De rechtbank is van oordeel dat de overdracht van de exploitatie van de [complex] door het Hoogheemraadschap aan [belanghebbende] niet betekent dat de in artikel 3.4 van de Waterwet bedoelde zorg vanaf het moment van overdracht bij [belanghebbende] en niet langer bij het Hoogheemraadschap berust.
De rechtbank acht in dit verband van belang dat het Hoogheemraadschap de eigendom van de onroerende zaak heeft behouden en wijst erop dat het gebruik van de [complex] uitsluitend is gericht op de zuivering van stedelijk afvalwater, derhalve op uitvoering van de aan het Hoogheemraadschap bij wet opgedragen taak. Van enig gebruik voor andere doeleinden dan de zuivering van stedelijk afvalwater ten behoeve van het Hoogheemraadschap is geen sprake. De daadwerkelijke zuivering van het afvalwater vindt plaats op de wijze en volgens de normen als door het Hoogheemraadschap aan [belanghebbende] in de DBFO-overeenkomst opgelegd.

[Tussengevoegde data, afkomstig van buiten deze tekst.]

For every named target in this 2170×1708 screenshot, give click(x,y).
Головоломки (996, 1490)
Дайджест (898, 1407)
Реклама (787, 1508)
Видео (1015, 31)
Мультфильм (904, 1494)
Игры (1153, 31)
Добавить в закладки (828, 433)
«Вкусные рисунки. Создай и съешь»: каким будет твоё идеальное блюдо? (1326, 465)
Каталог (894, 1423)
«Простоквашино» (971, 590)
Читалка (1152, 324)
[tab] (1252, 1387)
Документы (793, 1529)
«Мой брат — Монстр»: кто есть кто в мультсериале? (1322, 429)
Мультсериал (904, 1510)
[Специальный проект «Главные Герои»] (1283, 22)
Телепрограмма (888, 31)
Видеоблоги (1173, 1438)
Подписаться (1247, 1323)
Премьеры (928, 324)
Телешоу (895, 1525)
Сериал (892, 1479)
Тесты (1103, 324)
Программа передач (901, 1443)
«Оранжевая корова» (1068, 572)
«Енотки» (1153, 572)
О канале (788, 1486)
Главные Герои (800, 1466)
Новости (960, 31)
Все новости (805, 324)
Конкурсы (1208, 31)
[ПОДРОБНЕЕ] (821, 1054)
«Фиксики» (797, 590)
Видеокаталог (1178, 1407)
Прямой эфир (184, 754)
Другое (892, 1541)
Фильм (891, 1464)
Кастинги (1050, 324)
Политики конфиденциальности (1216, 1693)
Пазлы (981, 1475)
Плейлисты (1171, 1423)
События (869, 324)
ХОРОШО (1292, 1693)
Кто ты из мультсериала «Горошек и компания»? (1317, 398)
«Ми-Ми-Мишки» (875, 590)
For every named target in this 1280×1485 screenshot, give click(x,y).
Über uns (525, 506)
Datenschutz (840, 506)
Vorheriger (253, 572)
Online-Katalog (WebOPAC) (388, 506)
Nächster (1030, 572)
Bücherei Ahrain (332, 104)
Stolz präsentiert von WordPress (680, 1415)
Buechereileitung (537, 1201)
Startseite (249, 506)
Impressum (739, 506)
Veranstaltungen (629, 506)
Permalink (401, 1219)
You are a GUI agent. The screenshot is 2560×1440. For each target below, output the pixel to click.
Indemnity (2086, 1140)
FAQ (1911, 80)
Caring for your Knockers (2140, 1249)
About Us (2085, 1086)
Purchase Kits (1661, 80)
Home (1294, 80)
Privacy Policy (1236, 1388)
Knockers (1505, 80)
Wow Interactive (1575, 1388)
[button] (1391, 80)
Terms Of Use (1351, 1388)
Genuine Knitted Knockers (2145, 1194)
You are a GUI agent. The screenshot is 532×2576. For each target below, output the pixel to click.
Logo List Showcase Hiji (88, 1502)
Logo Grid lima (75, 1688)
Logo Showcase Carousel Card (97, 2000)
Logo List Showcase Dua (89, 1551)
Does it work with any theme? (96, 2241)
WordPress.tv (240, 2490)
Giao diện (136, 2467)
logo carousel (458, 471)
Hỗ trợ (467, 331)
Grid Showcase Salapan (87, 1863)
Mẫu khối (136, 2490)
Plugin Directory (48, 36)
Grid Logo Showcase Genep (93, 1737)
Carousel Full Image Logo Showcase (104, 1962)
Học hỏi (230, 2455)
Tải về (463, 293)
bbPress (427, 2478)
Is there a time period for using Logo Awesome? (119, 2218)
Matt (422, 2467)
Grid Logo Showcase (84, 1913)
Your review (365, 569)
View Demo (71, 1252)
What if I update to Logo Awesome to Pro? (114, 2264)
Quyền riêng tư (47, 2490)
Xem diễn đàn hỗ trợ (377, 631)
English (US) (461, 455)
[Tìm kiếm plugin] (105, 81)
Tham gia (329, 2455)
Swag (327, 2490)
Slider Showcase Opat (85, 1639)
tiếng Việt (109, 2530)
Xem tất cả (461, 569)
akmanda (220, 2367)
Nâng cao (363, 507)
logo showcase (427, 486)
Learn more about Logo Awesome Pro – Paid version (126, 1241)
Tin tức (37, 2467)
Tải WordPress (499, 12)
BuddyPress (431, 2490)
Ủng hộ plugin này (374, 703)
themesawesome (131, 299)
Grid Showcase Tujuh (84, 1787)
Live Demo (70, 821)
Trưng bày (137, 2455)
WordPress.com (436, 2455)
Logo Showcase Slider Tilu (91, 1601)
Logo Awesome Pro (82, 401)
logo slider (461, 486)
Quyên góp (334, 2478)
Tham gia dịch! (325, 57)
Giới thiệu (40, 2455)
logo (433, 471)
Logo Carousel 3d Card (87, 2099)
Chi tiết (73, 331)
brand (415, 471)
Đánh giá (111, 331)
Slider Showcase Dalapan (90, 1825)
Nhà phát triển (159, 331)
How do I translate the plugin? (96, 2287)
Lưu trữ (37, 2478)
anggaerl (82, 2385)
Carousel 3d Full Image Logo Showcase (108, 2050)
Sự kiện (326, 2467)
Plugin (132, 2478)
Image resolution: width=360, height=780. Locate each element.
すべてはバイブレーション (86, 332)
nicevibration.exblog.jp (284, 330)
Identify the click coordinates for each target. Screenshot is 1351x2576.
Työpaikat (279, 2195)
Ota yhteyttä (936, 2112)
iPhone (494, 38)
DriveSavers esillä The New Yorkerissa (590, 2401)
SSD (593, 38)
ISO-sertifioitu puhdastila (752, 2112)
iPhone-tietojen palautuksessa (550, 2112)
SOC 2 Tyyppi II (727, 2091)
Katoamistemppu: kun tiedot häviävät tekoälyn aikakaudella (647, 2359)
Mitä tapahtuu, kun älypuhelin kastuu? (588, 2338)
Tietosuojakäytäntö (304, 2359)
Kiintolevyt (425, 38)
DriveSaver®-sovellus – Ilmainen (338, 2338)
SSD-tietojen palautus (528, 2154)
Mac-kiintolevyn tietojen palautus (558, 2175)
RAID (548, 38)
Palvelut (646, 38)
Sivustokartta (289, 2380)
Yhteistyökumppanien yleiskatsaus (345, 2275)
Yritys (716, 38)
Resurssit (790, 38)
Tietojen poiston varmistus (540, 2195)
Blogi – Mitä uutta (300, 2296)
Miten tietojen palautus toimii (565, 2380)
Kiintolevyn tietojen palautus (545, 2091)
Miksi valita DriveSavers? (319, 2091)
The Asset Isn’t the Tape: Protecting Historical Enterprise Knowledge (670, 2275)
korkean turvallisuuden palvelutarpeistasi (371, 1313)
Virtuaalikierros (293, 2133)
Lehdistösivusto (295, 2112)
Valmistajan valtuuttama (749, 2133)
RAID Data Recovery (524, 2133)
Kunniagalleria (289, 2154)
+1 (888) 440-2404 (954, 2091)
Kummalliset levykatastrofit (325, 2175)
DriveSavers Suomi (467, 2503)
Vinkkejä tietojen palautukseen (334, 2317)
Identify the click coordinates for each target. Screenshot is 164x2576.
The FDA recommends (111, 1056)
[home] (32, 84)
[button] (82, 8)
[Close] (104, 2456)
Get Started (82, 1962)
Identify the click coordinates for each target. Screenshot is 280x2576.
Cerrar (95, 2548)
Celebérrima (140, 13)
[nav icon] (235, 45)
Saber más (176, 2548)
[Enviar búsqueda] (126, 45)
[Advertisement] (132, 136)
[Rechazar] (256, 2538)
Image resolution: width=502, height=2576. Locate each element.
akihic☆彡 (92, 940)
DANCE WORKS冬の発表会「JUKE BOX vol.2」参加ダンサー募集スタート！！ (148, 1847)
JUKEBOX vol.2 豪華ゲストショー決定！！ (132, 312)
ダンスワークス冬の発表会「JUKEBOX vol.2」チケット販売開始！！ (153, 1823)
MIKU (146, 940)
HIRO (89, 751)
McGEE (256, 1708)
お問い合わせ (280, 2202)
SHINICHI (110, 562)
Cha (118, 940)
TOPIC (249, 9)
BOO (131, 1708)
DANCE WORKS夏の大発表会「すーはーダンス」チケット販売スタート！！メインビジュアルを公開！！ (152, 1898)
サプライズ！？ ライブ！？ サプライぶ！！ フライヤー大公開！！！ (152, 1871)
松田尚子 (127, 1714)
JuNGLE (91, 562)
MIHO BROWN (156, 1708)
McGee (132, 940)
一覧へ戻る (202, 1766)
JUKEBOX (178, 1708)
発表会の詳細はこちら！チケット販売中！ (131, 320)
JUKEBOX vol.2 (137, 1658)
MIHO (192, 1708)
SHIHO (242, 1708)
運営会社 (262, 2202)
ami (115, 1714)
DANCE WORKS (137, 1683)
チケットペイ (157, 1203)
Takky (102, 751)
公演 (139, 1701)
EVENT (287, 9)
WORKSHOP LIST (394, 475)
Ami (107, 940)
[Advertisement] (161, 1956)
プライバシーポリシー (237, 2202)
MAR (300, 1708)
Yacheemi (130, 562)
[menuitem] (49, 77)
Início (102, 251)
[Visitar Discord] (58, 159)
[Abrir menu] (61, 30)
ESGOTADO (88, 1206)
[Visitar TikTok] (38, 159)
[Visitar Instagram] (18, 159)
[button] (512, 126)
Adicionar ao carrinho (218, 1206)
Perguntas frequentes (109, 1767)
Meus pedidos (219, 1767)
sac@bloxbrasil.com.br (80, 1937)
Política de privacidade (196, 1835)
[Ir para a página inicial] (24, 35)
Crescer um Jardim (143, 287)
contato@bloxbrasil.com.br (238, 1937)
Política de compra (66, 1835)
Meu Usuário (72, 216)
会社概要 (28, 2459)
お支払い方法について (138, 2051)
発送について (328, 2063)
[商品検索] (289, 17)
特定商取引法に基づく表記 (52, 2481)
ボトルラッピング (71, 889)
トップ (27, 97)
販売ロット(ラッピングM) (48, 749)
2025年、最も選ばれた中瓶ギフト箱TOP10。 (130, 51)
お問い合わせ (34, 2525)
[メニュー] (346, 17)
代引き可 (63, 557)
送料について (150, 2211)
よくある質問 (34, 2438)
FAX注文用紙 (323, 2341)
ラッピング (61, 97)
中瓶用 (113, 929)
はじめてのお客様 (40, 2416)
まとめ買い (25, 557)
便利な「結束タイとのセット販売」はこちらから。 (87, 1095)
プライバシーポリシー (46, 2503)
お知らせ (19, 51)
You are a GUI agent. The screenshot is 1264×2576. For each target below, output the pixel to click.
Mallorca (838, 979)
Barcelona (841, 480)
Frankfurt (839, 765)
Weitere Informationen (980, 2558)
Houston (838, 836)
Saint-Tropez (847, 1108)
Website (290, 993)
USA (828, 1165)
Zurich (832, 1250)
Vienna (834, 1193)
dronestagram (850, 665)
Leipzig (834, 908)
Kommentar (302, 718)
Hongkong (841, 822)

De met de uitvoering van het zuiveringswerk gemoeide kosten worden gedragen door het Hoogheemraadschap. Het Hoogheemraadschap is bij uitsluiting van alle anderen bevoegd om ter bekostiging van het werk een zuiveringsheffing op te leggen aan de heffingsplichtigen binnen het gebied van het waterschap. In de overeenkomst is bepaald dat het Hoogheemraadschap aan [belanghebbende] een vergoeding verschuldigd is voor de zuivering van het afvalwater. De hoogte daarvan wordt bepaald door de hoeveelheid gezuiverd afvalwater.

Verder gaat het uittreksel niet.